#### What you need to do:
Exactly reproduce the lines from the top of the entries below through the line containing "Show the two", with both ends included.

#### Data extract:
▼

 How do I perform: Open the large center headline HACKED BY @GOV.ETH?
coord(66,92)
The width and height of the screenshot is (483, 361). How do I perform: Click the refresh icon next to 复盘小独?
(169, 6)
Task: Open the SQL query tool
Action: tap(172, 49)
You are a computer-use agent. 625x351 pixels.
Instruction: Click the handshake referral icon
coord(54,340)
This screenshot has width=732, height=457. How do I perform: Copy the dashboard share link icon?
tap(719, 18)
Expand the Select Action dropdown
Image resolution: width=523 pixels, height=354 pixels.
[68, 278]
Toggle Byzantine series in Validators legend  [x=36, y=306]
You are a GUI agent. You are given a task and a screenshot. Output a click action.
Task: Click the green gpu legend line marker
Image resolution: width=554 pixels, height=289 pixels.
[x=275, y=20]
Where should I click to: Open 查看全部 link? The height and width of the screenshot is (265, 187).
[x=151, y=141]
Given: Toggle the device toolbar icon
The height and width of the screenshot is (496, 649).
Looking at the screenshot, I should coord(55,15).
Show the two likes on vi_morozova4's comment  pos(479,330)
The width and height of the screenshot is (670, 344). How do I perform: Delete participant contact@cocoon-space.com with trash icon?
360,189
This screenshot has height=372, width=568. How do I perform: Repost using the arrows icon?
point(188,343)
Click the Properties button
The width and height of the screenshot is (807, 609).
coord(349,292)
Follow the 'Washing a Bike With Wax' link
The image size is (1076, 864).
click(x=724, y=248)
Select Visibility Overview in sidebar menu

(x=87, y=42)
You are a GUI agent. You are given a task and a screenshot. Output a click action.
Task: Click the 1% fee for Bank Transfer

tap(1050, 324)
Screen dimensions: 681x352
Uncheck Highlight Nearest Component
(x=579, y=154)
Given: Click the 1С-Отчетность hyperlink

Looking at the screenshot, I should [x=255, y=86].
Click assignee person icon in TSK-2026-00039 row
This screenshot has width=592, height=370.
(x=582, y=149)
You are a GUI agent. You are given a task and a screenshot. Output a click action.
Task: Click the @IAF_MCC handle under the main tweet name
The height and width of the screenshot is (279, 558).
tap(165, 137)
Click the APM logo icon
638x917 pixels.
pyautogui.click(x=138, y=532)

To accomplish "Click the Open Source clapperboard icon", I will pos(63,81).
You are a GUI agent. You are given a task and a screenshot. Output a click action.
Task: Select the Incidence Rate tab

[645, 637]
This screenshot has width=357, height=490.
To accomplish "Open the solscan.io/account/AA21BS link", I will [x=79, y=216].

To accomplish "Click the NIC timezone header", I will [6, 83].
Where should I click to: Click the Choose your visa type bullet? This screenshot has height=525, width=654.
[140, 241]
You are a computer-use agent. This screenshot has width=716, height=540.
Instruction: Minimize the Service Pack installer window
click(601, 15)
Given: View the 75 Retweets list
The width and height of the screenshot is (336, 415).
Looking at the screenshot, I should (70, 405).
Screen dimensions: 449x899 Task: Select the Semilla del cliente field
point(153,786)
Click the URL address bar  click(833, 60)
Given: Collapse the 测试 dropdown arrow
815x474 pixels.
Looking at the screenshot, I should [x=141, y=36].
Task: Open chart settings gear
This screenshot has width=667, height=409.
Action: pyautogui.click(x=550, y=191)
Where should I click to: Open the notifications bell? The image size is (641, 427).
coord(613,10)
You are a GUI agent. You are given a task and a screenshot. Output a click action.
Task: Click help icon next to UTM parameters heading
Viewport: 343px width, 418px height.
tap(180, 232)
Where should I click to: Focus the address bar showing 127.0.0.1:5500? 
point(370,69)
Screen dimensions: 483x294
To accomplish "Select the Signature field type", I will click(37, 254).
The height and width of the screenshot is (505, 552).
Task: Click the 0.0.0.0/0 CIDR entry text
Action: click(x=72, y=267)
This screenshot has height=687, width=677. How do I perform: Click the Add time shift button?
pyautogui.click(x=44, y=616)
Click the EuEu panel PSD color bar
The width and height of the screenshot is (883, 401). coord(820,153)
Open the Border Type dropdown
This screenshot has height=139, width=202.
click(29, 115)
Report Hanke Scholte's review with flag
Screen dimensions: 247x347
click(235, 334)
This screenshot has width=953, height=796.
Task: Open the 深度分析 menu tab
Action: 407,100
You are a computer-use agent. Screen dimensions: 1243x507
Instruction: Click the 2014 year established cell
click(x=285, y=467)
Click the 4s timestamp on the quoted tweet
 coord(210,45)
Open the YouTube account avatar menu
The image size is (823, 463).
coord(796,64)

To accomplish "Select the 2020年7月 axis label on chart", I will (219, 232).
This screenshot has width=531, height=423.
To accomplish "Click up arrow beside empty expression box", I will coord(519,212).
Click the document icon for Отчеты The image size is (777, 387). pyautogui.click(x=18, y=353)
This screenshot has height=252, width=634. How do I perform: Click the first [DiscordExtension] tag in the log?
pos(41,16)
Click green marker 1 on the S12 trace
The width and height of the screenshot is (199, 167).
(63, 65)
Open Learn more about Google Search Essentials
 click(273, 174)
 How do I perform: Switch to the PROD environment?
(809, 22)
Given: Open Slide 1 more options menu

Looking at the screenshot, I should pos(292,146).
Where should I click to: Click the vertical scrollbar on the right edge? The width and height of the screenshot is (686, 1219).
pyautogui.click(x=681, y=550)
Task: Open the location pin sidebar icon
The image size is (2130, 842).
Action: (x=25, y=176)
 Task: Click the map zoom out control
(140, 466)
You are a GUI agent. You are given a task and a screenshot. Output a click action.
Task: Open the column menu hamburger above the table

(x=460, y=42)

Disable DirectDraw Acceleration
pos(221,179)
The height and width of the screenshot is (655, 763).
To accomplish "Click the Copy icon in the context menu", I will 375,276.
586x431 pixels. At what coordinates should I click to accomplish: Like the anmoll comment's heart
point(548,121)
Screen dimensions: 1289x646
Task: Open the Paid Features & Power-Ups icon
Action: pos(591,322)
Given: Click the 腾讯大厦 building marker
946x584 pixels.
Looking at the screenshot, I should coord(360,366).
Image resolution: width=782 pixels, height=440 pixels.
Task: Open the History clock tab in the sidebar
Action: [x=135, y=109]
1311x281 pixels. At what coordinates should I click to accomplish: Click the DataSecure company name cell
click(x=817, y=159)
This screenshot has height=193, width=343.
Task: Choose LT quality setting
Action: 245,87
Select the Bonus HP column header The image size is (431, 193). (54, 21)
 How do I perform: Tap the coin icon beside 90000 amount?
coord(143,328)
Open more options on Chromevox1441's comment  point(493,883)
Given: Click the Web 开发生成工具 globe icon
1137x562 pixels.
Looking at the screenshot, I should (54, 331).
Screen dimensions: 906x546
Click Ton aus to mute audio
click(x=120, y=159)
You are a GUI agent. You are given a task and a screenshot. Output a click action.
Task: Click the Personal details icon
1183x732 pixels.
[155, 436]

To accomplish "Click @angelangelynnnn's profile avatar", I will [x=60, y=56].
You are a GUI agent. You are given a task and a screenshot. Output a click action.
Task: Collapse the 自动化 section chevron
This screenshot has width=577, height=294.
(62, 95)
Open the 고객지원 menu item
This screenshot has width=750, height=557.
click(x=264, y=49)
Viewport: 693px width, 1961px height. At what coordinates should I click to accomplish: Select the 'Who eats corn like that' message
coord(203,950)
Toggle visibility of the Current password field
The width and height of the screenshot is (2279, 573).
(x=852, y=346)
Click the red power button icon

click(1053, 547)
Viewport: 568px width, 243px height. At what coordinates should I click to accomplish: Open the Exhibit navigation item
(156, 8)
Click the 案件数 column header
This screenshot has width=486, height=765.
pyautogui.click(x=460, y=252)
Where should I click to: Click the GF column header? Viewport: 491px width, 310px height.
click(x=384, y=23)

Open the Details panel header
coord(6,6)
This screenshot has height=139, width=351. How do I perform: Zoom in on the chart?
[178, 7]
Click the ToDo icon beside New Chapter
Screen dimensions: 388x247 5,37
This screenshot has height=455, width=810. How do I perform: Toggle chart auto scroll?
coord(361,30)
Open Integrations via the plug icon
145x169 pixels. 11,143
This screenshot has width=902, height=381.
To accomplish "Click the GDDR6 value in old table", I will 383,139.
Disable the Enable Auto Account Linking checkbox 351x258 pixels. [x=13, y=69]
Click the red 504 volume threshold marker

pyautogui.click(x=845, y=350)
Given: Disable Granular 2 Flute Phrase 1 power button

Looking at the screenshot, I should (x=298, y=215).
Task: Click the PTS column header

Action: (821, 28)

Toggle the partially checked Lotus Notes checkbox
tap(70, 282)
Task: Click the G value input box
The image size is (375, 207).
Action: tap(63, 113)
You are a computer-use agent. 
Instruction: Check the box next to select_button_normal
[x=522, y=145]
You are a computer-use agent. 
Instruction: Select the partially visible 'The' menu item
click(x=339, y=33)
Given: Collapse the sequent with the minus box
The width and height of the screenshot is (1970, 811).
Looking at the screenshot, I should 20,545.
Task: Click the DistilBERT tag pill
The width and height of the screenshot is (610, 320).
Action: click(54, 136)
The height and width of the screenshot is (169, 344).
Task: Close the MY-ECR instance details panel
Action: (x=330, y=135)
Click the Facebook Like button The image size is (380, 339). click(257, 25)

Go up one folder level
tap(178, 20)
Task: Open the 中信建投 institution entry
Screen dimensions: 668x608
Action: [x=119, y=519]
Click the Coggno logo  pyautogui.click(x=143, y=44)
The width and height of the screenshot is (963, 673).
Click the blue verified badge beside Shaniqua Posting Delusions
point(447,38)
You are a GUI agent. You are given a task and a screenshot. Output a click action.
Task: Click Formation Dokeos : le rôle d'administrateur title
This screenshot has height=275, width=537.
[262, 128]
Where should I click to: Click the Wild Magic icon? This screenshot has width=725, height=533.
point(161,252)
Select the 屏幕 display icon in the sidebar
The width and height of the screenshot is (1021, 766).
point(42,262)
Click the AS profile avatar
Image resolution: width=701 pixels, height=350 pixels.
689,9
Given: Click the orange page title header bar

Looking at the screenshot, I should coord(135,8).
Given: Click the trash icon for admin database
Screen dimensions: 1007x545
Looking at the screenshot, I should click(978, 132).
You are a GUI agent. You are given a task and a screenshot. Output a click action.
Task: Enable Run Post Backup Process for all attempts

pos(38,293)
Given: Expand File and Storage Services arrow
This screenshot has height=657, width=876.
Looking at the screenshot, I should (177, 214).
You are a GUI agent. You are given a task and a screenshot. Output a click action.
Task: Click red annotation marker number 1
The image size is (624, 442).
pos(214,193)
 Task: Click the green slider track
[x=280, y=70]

▲

#### Reply:
 How do I perform: Open the large center headline HACKED BY @GOV.ETH?
coord(66,92)
The width and height of the screenshot is (483, 361). How do I perform: Click the refresh icon next to 复盘小独?
(169, 6)
Task: Open the SQL query tool
Action: tap(172, 49)
You are a computer-use agent. 625x351 pixels.
Instruction: Click the handshake referral icon
coord(54,340)
This screenshot has width=732, height=457. How do I perform: Copy the dashboard share link icon?
tap(719, 18)
Expand the Select Action dropdown
Image resolution: width=523 pixels, height=354 pixels.
[68, 278]
Toggle Byzantine series in Validators legend  [x=36, y=306]
You are a GUI agent. You are given a task and a screenshot. Output a click action.
Task: Click the green gpu legend line marker
Image resolution: width=554 pixels, height=289 pixels.
[x=275, y=20]
Where should I click to: Open 查看全部 link? The height and width of the screenshot is (265, 187).
[x=151, y=141]
Given: Toggle the device toolbar icon
The height and width of the screenshot is (496, 649).
Looking at the screenshot, I should coord(55,15).
Show the two likes on vi_morozova4's comment  pos(479,330)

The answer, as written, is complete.